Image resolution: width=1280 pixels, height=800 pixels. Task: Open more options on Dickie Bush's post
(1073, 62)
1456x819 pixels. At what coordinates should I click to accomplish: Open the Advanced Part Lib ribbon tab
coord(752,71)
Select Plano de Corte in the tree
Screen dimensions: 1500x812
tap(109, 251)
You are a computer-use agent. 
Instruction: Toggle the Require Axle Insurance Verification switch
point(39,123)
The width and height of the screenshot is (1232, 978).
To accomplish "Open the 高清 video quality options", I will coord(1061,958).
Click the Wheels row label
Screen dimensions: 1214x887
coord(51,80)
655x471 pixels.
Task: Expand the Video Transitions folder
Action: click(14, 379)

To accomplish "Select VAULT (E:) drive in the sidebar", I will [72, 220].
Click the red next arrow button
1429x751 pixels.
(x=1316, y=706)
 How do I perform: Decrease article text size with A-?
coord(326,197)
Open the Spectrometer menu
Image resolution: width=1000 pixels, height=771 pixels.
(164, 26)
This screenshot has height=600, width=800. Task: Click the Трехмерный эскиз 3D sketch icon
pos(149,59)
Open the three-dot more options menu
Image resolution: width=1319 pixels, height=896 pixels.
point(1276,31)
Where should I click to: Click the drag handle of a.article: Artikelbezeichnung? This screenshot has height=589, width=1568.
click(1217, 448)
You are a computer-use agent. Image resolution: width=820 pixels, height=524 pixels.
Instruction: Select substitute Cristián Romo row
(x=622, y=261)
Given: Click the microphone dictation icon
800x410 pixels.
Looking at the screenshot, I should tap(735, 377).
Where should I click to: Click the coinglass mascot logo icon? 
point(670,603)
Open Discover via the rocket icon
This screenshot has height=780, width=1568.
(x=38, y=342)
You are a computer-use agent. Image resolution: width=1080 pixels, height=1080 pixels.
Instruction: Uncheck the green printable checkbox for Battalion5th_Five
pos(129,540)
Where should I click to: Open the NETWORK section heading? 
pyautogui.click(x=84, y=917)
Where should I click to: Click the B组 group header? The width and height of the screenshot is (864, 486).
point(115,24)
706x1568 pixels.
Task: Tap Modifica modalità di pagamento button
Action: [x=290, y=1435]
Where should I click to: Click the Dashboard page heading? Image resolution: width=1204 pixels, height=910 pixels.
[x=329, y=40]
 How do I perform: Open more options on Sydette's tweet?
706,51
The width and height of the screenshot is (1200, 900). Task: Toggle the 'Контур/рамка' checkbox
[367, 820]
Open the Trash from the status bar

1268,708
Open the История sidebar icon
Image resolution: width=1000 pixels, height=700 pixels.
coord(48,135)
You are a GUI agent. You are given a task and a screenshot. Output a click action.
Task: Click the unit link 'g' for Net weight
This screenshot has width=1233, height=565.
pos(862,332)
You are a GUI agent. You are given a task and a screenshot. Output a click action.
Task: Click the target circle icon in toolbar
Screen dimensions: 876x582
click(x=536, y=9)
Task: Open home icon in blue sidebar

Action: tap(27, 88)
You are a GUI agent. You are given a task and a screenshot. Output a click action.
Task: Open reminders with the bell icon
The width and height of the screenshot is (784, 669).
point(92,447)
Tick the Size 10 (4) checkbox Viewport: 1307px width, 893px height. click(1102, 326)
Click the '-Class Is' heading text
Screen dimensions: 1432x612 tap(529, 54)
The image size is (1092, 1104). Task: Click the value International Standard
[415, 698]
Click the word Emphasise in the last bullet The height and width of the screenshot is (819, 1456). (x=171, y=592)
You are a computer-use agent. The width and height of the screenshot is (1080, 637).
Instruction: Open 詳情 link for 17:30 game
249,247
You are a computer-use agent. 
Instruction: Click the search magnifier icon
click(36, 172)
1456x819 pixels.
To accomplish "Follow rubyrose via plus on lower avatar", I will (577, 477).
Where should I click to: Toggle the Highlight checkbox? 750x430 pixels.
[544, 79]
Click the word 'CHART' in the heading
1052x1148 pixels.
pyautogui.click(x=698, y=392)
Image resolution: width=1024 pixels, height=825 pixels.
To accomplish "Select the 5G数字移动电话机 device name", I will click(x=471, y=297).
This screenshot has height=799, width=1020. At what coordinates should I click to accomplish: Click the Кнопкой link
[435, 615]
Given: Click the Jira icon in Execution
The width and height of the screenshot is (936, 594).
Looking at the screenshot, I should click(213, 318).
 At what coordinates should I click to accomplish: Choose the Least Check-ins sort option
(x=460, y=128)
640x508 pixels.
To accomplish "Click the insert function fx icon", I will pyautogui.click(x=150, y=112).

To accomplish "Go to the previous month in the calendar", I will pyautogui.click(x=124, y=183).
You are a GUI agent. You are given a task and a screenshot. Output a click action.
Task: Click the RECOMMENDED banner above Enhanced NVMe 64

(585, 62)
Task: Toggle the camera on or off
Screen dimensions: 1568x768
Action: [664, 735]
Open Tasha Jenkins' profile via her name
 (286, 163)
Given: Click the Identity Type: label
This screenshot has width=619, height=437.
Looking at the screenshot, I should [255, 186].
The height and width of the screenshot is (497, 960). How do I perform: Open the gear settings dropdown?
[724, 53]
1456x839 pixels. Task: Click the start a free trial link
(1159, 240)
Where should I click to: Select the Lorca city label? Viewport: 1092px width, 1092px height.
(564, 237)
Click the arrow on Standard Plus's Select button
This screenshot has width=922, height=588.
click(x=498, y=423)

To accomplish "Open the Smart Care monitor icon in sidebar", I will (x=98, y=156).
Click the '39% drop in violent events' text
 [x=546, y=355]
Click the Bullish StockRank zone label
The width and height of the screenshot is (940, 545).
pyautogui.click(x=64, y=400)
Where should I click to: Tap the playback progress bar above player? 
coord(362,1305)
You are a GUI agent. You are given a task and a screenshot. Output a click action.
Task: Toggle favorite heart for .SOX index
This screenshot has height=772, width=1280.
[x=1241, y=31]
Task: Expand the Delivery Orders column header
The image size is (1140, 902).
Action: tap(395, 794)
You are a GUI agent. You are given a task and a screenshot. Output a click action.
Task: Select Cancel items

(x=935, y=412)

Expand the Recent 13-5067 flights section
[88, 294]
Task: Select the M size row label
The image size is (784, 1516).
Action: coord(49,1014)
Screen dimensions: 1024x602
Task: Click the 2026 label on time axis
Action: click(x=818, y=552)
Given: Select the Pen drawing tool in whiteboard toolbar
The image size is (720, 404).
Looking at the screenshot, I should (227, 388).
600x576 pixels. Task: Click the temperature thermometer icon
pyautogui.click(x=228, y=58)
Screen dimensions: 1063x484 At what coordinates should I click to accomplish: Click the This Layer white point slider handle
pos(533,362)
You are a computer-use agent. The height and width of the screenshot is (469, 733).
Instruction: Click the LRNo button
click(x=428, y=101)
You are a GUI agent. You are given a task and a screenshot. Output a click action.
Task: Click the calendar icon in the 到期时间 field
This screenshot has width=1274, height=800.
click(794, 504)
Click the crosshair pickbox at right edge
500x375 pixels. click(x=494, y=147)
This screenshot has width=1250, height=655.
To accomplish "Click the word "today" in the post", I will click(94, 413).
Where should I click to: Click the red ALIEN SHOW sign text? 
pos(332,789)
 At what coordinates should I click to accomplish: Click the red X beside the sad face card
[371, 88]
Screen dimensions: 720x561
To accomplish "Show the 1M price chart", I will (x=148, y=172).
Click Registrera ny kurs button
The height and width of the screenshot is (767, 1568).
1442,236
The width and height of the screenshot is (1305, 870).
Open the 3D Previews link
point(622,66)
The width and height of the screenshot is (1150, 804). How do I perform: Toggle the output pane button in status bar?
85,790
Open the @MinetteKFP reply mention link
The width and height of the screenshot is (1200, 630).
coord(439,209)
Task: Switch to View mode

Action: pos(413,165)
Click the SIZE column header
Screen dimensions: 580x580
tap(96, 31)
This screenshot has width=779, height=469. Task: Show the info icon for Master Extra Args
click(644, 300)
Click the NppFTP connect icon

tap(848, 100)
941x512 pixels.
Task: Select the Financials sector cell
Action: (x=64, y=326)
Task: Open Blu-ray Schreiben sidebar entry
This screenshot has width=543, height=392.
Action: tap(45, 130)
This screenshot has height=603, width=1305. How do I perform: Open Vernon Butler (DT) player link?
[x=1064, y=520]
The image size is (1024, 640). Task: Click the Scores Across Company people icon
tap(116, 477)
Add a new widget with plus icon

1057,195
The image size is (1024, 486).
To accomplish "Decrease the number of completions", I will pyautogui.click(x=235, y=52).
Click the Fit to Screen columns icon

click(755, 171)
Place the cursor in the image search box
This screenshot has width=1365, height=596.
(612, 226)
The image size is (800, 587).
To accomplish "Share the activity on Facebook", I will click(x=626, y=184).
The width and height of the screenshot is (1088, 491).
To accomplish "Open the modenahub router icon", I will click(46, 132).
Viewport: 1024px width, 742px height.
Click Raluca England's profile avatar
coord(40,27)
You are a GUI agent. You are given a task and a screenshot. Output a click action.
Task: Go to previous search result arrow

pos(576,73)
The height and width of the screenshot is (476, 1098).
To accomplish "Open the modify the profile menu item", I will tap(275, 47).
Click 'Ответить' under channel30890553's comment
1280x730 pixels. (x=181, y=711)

------

Up to and including the line with "The width and height of the screenshot is (1232, 978).", repeat the entries exactly, beginning at their first line.

Image resolution: width=1280 pixels, height=800 pixels. Task: Open more options on Dickie Bush's post
(1073, 62)
1456x819 pixels. At what coordinates should I click to accomplish: Open the Advanced Part Lib ribbon tab
coord(752,71)
Select Plano de Corte in the tree
Screen dimensions: 1500x812
tap(109, 251)
You are a computer-use agent. 
Instruction: Toggle the Require Axle Insurance Verification switch
point(39,123)
The width and height of the screenshot is (1232, 978).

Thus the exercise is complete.